TV ads are very interesting, but I could see those while watching something slightly more highbrow than Super 12s and the tournament. So I’d like a sports example that actually tells us something about philosophy. I don’t know if this eventually works out, but here’s a try at something.

We’ve all heard ironic cheers – cheers given in exchange for something the crowd actually supports, but which are exaggerated because the target of the cheers has not been worthy of much support recently. (The background is that I just heard the Highbury crowd ironically cheer the ref for finally awarding a free kick after previously deciding that homicide in the penalty area was not worth of a penalty.)

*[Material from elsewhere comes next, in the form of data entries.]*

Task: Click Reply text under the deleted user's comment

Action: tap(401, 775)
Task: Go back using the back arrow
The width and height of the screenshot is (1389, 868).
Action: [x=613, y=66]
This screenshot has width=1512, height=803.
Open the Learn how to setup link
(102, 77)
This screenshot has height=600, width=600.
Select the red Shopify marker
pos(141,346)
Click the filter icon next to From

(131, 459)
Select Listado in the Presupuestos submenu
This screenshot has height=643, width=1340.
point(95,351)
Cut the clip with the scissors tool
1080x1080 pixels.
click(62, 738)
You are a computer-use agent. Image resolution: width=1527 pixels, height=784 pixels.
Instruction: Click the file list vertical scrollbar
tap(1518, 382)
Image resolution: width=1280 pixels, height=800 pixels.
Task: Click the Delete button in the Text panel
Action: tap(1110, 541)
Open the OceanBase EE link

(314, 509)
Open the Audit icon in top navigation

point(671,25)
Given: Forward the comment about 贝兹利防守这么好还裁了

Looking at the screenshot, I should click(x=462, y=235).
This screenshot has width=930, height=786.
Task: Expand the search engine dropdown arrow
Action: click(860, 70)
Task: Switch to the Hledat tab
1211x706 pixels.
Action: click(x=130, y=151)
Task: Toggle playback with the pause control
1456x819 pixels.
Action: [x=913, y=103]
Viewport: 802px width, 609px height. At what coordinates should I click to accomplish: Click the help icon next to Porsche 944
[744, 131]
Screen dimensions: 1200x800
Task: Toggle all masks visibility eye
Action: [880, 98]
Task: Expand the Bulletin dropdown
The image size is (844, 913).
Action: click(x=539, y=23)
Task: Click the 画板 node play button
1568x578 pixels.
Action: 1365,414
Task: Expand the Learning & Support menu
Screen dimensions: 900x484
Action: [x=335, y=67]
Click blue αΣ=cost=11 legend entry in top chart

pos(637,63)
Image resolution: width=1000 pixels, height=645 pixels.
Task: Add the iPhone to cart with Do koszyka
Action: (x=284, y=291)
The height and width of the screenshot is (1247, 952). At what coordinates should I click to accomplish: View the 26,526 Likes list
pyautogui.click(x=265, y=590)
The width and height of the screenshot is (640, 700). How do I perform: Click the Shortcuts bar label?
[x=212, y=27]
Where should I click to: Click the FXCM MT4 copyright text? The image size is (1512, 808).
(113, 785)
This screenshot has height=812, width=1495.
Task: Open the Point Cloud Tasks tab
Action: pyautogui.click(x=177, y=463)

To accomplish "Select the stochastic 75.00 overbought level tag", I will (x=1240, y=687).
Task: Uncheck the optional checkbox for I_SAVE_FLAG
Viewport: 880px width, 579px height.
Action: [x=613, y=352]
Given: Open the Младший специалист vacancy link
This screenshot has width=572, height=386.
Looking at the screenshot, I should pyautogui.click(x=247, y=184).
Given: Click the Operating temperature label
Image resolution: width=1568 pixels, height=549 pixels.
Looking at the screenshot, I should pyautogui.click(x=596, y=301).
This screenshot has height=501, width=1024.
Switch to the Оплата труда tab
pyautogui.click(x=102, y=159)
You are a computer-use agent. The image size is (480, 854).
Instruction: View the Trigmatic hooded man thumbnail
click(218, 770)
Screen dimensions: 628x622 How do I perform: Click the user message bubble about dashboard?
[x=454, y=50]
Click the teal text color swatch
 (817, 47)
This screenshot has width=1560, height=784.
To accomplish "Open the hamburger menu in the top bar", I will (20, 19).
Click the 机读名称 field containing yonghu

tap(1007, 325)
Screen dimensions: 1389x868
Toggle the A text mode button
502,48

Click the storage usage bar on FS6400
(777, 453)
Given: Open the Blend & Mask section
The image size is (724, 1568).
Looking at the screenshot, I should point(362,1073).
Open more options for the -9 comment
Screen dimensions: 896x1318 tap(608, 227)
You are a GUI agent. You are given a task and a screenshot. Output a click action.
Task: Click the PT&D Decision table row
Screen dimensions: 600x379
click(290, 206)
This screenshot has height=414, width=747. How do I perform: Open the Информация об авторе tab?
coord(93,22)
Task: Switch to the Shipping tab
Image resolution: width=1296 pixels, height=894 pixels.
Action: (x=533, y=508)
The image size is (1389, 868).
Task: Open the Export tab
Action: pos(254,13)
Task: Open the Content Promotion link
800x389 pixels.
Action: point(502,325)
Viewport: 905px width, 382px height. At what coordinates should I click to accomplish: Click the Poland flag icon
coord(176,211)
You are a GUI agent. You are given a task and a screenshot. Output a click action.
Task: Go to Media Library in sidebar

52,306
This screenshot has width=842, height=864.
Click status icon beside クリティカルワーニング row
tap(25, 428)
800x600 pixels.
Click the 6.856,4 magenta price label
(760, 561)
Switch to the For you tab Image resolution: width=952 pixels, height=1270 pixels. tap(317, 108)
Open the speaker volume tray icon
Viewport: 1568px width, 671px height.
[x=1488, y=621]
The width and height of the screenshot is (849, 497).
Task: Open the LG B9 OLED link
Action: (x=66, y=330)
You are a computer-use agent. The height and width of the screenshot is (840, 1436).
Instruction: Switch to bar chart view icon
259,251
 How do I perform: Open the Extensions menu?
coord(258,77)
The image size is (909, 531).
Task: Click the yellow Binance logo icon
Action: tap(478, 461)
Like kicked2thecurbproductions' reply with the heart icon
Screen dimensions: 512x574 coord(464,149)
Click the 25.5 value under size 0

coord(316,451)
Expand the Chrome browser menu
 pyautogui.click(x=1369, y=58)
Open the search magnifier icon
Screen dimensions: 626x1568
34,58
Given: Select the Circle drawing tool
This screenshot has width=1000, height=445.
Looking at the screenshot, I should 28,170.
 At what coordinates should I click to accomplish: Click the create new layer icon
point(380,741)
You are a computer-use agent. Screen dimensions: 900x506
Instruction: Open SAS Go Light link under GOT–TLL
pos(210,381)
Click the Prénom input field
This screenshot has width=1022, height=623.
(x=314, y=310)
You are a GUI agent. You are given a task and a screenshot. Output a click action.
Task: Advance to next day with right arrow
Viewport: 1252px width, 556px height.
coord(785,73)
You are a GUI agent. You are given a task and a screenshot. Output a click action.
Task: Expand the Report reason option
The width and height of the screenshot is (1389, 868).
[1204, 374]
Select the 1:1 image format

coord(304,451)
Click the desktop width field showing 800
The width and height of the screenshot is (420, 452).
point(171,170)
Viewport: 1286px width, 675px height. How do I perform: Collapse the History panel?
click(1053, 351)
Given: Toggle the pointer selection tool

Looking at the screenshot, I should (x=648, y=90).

Now, we can sort of make sense of irony or exaggeration (or both, as in this case) when it is applied to contentful things like assertions. But can we really make sense of purely expressive acts, as cheers are usually taken to be, being ironic or exaggerated? If not, then we have to say that cheers are contentful. And if that’s true, it’s very hard to defend non-cognitivist theories in other areas. If saying “Murder is wrong” expresses “Boo! Murder!”, but booing murder itself is a partially assertoric act, then in some sense the cognitivists have already won.

Of course, if cheers have content, then it should be sometimes _semantically_ acceptable to respond “That’s true” or “That’s false” in response to a cheer. This does not seem like it is ever acceptable. But maybe there’s a pragmatic reason for that.